# انفد بريشك



## TheArabicStudent

A few questions.  What does انفد by itself mean and what does the whole phrase mean?  Is it a popular phrase everywhere or specific to Levantine countries?  Thanks very much for any help!


----------



## elroy

انفد means "to pass through," "to go through," and, by extension, "to get away" (depending on the context).

انفد بريشك is an expression meaning "get away while you can."  I think the idea is that a bird with feathers can move around easily and can therefore escape a precarious or undesirable situation pretty easily, so if you have "feathers" (i.e. whatever it is that enables you to escape), you may as well do it now, before you "lose your feathers" and are stuck.
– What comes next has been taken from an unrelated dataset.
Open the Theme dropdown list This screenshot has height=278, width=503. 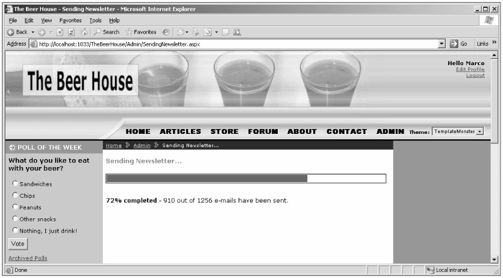pyautogui.click(x=480, y=131)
I don't know where all the expression is used, but I can tell you that it's very common in Palestinian Arabic.


----------



## rayloom

Also انفد بجلدك is used to indicate the same meaning.


----------



## elroy

rayloom said:


> Also انفد بجلدك is used to indicate the same meaning.
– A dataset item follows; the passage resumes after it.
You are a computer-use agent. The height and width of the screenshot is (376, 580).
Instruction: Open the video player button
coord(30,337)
 Where is that used?  I don't think I've ever heard it in Palestinian Arabic.


----------



## rayloom

elroy said:


> Where is that used?  I don't think I've ever heard it in Palestinian Arabic.
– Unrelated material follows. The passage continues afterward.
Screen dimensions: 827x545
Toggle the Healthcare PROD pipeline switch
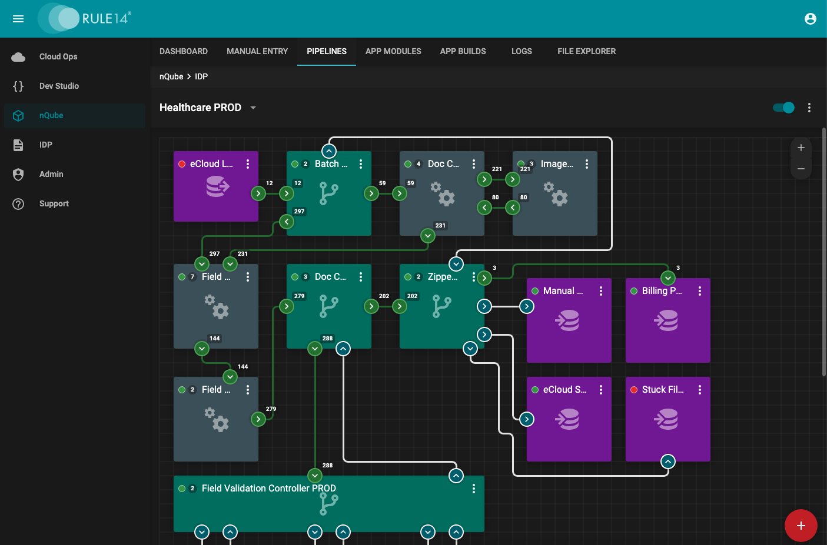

I was answering the main question. انفد بجلدك (and all variations of it) is not Palestinian; It's Classical Arabic. And is quite commonly used today as an idiom.


----------



## rayloom

In Classical Arabic it's انفذ & نفذ


----------



## Egyptlover

rayloom said:


> Also انفد بجلدك is used to indicate the same meaning.





elroy said:


> Where is that used?  I don't think I've ever heard it in Palestinian Arabic.



It's used in Egyptian Arabic and I think it's also used in Palestinian Arabic of Gaza since I've read it here. I believe it's probably because Gaza is next to Egypt.


----------



## elroy

rayloom said:


> I was answering the main question. انفد بجلدك (and all variations of it) is not Palestinian; It's Classical Arabic. And is quite commonly used today as an idiom.


  I think you may have misunderstood me.  I wasn't questioning the validity of the expression.  I was just wondering what specific dialects it was used in, because as I said I don't think I've ever heard it in Palestinian Arabic.


----------



## Mahaodeh

It's used in Iraq, except that it's انفذ.


----------



## TheArabicStudent

Thanks much.  It seems like a very widespread phrase that everyone will understand.


----------



## nourkamel

TheArabicStudent said:


> A few questions. What does انفد by itself mean and what does the whole phrase mean? Is it a popular phrase everywhere or specific to Levantine countries? Thanks very much for any help!


 
hi , the true meaning of أنفد بريشك  is: run [escape] as possible as you can .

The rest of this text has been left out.